A short note: all photos here are owned by Rico Manallo and taken from the official album of Mayon 360 Albay Ultramarathon. 

First the backstory. Sometime in April I attempted to run my first trail ultra–it turned out to be a massive failure. Haha! I stopped at KM 32 thinking I’m past the cut-off time for the “halfway” checkpoint and there’s no way they’d let me continue after the dropbag station.

Can you believe my frustration? My adobo was waiting right there in the magical dropbag, but I never got to eat it.

Around 6:30 AM past Rangyas Peak. Photo by Nik Jamisola.

I spent two nights regretting that decision and looking for other races within the next two months for a chance to just fucking redeem myself. Ang weak ko, putang ina.

There was only one requirement: road or trail, it can’t be shorter. I scoured the running sites and looked at calendars, then lo and behold Mayon 360–80 kilometers on road / asphalt around country’s biggest, hottest cone.

Registration closed.

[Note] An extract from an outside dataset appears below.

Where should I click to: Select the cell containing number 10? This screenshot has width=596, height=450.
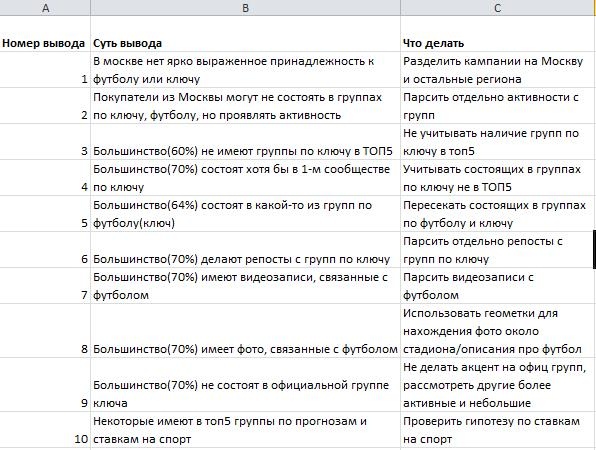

Hijo de puta. 

The long and short of it is that I begged the race organizers for a slot even if they already have a starting list. Like ATE KUYA PLS-levels.

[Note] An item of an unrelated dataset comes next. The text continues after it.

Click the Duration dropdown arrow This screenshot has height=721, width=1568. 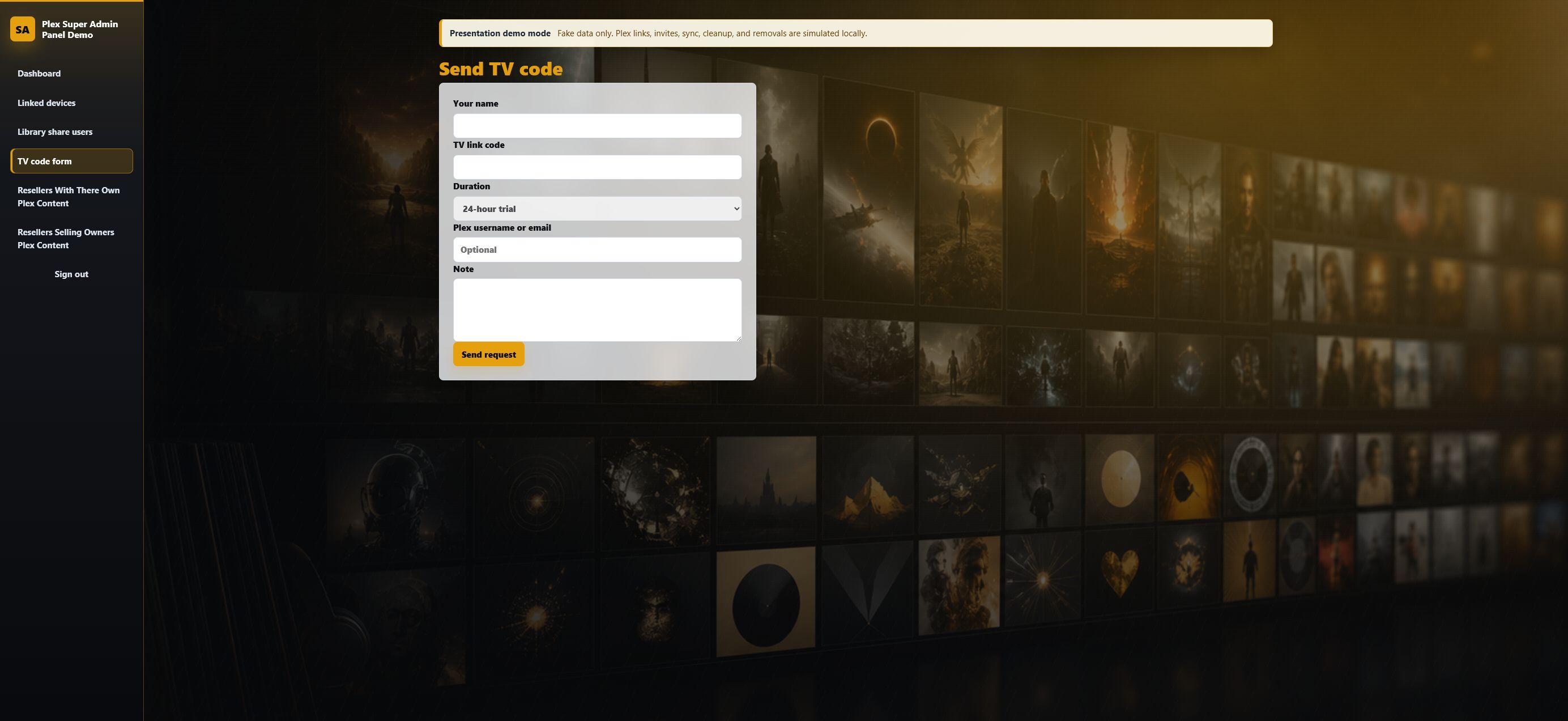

And off I went this wonderful place hoping to just wing the remaining 30-kilometers. Warning: do not try this at home. If you say you’re ready for 50-kilometers, do not go 50-miles.

BRB dying.

This is me at KM 72-ish. During that time, I’ve probably lost what remains of my body fat. I was teary-eyed in pain, burned, and I just wanted to book an Uber to my hotel and take a cold shower. And in my head, I just tried to say “katumabas na lang to ng limang ikot sa acad oval, minus the taho.” Minor set-back: walang Uber. Haha! I spent the last two hours of the race just walking, savoring the agony.

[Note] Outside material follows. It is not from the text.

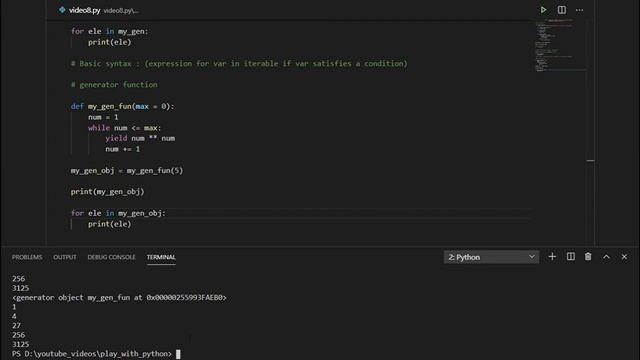
Task: Select the video8.py editor tab
Action: coord(99,10)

You know what’s amazing? A dog with a bib outran me. No shit. The furry boy finished with his human at approximately 13 hours, while I clocked in at 14+.

There’s only one explanation for this: he’s got better shoes!!! LOL!

I thought carefully how people managed to smile after KM 55. The road past Ligao was sweltering and although there was a bit of rain at Tabaco City, it only brought a short reprieve. Then an awful lot of blisters. Ouch.

Hindi ito pa-cute na ouch ha. Tangina, masakit talaga, nababalatan ka na ng buhay eh. 

My goal was to finish while the sun was still up. It didn’t happen. One aid station offered watermelons so I stayed there for a good 10 minutes chatting up the volunteers and munching slice after slice. I had to do more of those extended stops. It was too much. Haha! Kudos to the race organizers and the RD for sticking to their promise of having aid stations every five kilometers. I seriously doubt if I’d be able to finish if I had to be entirely self-sufficient.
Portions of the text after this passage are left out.